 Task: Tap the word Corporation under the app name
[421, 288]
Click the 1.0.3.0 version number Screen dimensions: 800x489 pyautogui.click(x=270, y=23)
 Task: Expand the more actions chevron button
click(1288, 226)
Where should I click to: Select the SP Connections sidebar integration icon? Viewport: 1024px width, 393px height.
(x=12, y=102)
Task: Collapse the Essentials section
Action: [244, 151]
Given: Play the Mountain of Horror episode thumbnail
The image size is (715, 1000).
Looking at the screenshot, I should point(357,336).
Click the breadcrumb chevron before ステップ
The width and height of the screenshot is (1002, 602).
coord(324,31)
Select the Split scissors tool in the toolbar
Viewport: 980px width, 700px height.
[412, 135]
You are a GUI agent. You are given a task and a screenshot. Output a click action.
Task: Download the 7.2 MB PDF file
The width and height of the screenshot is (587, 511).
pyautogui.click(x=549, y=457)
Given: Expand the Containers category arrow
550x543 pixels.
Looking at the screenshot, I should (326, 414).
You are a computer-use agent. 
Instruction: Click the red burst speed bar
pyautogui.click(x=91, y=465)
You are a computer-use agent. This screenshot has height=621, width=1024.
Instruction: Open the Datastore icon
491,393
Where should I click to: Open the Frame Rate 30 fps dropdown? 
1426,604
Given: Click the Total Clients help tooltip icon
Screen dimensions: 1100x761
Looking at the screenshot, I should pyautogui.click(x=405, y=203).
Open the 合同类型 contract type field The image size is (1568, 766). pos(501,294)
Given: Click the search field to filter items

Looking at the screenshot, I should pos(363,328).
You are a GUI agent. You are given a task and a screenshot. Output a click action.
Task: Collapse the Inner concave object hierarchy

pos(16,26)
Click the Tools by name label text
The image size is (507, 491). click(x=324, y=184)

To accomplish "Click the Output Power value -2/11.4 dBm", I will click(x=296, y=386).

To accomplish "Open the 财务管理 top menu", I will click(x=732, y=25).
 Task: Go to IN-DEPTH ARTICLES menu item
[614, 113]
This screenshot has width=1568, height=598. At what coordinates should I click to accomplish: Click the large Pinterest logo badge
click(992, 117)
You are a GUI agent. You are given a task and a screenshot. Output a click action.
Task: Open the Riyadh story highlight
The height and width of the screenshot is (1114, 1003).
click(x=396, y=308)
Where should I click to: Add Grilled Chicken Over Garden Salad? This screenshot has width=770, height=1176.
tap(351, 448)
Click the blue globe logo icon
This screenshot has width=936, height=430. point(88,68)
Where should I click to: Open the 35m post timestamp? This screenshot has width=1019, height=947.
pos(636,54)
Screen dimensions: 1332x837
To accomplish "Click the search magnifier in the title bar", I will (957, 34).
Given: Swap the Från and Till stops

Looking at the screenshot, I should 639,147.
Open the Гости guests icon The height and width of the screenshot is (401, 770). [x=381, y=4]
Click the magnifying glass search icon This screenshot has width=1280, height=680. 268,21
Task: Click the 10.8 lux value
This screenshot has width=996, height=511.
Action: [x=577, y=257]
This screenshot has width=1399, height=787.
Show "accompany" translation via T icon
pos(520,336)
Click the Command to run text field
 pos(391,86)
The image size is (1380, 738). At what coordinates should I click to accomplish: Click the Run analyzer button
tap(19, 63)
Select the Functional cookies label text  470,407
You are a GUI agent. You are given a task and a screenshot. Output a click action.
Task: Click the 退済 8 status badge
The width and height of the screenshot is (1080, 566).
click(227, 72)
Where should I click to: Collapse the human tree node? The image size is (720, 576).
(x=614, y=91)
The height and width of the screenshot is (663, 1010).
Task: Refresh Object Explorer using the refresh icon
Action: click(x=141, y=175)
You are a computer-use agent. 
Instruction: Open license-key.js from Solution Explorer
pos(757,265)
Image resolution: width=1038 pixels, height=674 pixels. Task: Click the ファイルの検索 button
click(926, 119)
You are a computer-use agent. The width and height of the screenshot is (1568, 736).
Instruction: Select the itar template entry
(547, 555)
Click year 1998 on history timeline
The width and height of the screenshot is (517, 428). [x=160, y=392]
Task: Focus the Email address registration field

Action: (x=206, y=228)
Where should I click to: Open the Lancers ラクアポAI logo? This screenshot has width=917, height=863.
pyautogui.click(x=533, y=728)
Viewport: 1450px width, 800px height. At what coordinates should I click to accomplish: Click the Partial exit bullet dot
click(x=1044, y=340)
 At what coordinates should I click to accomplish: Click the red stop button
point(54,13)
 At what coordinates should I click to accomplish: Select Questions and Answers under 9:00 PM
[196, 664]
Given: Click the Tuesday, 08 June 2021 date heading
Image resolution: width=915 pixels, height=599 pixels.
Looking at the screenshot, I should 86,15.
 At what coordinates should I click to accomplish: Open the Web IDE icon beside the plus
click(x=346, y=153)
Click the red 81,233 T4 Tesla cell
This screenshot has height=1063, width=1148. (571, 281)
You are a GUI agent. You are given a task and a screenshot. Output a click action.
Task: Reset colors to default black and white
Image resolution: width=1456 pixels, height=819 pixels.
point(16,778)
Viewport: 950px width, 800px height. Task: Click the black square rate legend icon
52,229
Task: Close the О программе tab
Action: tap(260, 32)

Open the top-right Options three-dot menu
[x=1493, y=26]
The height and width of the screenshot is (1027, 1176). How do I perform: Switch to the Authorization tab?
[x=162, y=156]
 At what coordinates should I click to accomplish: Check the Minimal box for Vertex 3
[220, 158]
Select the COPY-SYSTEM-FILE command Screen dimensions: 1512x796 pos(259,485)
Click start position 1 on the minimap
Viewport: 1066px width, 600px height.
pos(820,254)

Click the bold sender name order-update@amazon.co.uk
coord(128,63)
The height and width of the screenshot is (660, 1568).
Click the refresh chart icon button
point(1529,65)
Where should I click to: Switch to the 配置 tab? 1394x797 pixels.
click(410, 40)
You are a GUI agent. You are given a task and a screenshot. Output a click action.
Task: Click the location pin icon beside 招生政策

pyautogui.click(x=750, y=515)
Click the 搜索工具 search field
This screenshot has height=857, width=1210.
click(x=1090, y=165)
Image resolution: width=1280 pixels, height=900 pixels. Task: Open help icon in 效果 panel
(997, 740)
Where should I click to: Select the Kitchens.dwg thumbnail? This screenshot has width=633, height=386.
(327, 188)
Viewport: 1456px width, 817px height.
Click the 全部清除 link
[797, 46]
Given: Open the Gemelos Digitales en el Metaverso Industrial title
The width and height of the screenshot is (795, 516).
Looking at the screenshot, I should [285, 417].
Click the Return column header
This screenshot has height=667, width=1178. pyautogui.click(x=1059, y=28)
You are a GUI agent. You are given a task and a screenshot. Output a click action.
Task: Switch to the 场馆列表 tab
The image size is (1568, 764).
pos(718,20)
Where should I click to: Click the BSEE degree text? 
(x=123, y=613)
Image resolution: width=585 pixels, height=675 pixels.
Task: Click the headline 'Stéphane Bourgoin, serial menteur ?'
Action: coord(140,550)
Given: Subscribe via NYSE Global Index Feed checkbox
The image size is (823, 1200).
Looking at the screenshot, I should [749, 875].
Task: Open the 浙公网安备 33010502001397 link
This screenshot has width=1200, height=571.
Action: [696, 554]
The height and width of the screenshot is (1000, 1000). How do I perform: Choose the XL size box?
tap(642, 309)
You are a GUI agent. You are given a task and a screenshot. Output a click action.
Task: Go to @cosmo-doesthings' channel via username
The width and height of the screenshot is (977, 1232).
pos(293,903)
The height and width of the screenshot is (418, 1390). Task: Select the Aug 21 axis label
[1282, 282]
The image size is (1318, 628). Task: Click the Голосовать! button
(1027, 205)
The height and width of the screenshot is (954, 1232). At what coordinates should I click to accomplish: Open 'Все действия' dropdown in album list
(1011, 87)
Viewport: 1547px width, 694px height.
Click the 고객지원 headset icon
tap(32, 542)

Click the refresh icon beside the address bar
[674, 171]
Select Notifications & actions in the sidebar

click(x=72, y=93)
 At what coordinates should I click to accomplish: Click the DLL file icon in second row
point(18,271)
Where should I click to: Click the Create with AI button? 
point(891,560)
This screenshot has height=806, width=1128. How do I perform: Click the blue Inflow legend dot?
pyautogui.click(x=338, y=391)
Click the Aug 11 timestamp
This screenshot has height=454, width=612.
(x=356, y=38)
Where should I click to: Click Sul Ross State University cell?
********************
■ **Task to carry out**
A line in the material may hold the string "title". Report how many do, and write only the number.

■ **Finished exercise**
2